Work item – Reproduce the records in full. Alter nothing.

[Data provided]

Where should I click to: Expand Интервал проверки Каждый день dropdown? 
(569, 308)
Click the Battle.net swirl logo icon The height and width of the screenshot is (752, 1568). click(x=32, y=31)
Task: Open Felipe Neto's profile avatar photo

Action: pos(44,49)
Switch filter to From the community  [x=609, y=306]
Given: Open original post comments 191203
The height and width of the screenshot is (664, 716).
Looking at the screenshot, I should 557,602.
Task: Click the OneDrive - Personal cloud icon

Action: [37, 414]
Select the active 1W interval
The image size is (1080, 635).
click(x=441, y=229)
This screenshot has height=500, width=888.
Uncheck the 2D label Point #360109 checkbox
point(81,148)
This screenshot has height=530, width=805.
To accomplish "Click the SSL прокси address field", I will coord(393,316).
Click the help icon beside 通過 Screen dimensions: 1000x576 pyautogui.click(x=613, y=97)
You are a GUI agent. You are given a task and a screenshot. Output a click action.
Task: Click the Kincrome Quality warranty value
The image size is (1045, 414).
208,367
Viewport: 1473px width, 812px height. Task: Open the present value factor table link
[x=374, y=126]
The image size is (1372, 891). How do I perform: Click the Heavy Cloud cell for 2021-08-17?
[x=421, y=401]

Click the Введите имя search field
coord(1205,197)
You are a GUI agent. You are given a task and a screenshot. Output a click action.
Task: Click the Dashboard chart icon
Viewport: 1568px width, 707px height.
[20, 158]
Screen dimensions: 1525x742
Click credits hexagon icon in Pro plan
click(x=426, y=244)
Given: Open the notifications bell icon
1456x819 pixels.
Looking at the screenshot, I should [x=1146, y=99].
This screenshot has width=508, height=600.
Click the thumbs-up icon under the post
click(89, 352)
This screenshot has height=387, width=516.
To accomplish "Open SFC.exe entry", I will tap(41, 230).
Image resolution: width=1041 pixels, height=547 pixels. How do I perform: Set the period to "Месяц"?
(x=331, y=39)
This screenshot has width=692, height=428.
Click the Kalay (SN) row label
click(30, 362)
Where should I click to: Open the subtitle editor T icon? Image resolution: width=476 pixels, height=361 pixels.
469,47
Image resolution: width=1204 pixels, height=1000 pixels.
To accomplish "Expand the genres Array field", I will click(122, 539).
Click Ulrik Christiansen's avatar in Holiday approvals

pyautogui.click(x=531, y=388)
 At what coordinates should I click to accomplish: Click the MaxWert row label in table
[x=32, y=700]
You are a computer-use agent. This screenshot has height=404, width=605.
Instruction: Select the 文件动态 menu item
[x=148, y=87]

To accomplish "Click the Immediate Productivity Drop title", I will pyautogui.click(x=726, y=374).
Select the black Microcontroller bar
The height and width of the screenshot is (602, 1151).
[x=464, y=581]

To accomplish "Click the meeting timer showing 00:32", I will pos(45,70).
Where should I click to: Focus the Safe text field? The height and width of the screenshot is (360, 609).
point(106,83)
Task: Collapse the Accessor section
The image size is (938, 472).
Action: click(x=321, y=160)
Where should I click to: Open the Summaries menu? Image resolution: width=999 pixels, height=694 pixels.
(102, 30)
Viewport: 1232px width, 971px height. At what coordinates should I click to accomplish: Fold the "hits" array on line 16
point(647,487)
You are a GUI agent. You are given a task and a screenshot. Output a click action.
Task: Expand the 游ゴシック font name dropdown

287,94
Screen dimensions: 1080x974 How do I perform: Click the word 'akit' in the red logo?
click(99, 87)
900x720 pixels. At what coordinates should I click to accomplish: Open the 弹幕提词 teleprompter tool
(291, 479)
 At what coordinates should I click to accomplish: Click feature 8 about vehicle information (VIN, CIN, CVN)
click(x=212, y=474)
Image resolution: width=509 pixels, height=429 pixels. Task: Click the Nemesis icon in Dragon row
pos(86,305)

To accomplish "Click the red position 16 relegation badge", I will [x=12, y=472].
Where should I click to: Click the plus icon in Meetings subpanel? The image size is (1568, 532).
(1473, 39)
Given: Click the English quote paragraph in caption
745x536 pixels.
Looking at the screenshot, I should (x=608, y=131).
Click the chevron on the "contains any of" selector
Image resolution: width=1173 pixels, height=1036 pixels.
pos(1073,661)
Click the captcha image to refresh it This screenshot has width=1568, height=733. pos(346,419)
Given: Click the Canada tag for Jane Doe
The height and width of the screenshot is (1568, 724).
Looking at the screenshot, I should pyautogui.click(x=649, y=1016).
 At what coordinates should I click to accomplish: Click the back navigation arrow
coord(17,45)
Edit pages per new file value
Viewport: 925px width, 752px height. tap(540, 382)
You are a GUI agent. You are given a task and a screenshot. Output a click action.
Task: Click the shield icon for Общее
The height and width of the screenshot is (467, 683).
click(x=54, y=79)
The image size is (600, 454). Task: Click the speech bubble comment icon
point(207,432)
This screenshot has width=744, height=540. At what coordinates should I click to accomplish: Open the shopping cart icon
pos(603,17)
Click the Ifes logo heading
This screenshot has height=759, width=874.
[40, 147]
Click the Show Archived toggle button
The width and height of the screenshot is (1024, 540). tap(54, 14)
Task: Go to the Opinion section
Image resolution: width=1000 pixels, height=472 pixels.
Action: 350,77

[/Data provided]

Answer to this task –
Where should I click to: Expand Интервал проверки Каждый день dropdown? 
(569, 308)
Click the Battle.net swirl logo icon The height and width of the screenshot is (752, 1568). click(x=32, y=31)
Task: Open Felipe Neto's profile avatar photo

Action: pos(44,49)
Switch filter to From the community  [x=609, y=306]
Given: Open original post comments 191203
The height and width of the screenshot is (664, 716).
Looking at the screenshot, I should 557,602.
Task: Click the OneDrive - Personal cloud icon

Action: [37, 414]
Select the active 1W interval
The image size is (1080, 635).
click(x=441, y=229)
This screenshot has height=500, width=888.
Uncheck the 2D label Point #360109 checkbox
point(81,148)
This screenshot has height=530, width=805.
To accomplish "Click the SSL прокси address field", I will coord(393,316).
Click the help icon beside 通過 Screen dimensions: 1000x576 pyautogui.click(x=613, y=97)
You are a GUI agent. You are given a task and a screenshot. Output a click action.
Task: Click the Kincrome Quality warranty value
The image size is (1045, 414).
208,367
Viewport: 1473px width, 812px height. Task: Open the present value factor table link
[x=374, y=126]
The image size is (1372, 891). How do I perform: Click the Heavy Cloud cell for 2021-08-17?
[x=421, y=401]

Click the Введите имя search field
coord(1205,197)
You are a GUI agent. You are given a task and a screenshot. Output a click action.
Task: Click the Dashboard chart icon
Viewport: 1568px width, 707px height.
[20, 158]
Screen dimensions: 1525x742
Click credits hexagon icon in Pro plan
click(x=426, y=244)
Given: Open the notifications bell icon
1456x819 pixels.
Looking at the screenshot, I should [x=1146, y=99].
This screenshot has width=508, height=600.
Click the thumbs-up icon under the post
click(89, 352)
This screenshot has height=387, width=516.
To accomplish "Open SFC.exe entry", I will tap(41, 230).
Image resolution: width=1041 pixels, height=547 pixels. How do I perform: Set the period to "Месяц"?
(x=331, y=39)
This screenshot has width=692, height=428.
Click the Kalay (SN) row label
click(30, 362)
Where should I click to: Open the subtitle editor T icon? Image resolution: width=476 pixels, height=361 pixels.
469,47
Image resolution: width=1204 pixels, height=1000 pixels.
To accomplish "Expand the genres Array field", I will click(122, 539).
Click Ulrik Christiansen's avatar in Holiday approvals

pyautogui.click(x=531, y=388)
 At what coordinates should I click to accomplish: Click the MaxWert row label in table
[x=32, y=700]
You are a computer-use agent. This screenshot has height=404, width=605.
Instruction: Select the 文件动态 menu item
[x=148, y=87]

To accomplish "Click the Immediate Productivity Drop title", I will pyautogui.click(x=726, y=374).
Select the black Microcontroller bar
The height and width of the screenshot is (602, 1151).
[x=464, y=581]

To accomplish "Click the meeting timer showing 00:32", I will pos(45,70).
Where should I click to: Focus the Safe text field? The height and width of the screenshot is (360, 609).
point(106,83)
Task: Collapse the Accessor section
The image size is (938, 472).
Action: click(x=321, y=160)
Where should I click to: Open the Summaries menu? Image resolution: width=999 pixels, height=694 pixels.
(102, 30)
Viewport: 1232px width, 971px height. At what coordinates should I click to accomplish: Fold the "hits" array on line 16
point(647,487)
You are a GUI agent. You are given a task and a screenshot. Output a click action.
Task: Expand the 游ゴシック font name dropdown

287,94
Screen dimensions: 1080x974 How do I perform: Click the word 'akit' in the red logo?
click(99, 87)
900x720 pixels. At what coordinates should I click to accomplish: Open the 弹幕提词 teleprompter tool
(291, 479)
 At what coordinates should I click to accomplish: Click feature 8 about vehicle information (VIN, CIN, CVN)
click(x=212, y=474)
Image resolution: width=509 pixels, height=429 pixels. Task: Click the Nemesis icon in Dragon row
pos(86,305)

To accomplish "Click the red position 16 relegation badge", I will [x=12, y=472].
Where should I click to: Click the plus icon in Meetings subpanel? The image size is (1568, 532).
(1473, 39)
Given: Click the English quote paragraph in caption
745x536 pixels.
Looking at the screenshot, I should (x=608, y=131).
Click the chevron on the "contains any of" selector
Image resolution: width=1173 pixels, height=1036 pixels.
pos(1073,661)
Click the captcha image to refresh it This screenshot has width=1568, height=733. pos(346,419)
Given: Click the Canada tag for Jane Doe
The height and width of the screenshot is (1568, 724).
Looking at the screenshot, I should pyautogui.click(x=649, y=1016).
 At what coordinates should I click to accomplish: Click the back navigation arrow
coord(17,45)
Edit pages per new file value
Viewport: 925px width, 752px height. tap(540, 382)
You are a GUI agent. You are given a task and a screenshot. Output a click action.
Task: Click the shield icon for Общее
The height and width of the screenshot is (467, 683).
click(x=54, y=79)
The image size is (600, 454). Task: Click the speech bubble comment icon
point(207,432)
This screenshot has width=744, height=540. At what coordinates should I click to accomplish: Open the shopping cart icon
pos(603,17)
Click the Ifes logo heading
This screenshot has height=759, width=874.
[40, 147]
Click the Show Archived toggle button
The width and height of the screenshot is (1024, 540). tap(54, 14)
Task: Go to the Opinion section
Image resolution: width=1000 pixels, height=472 pixels.
Action: 350,77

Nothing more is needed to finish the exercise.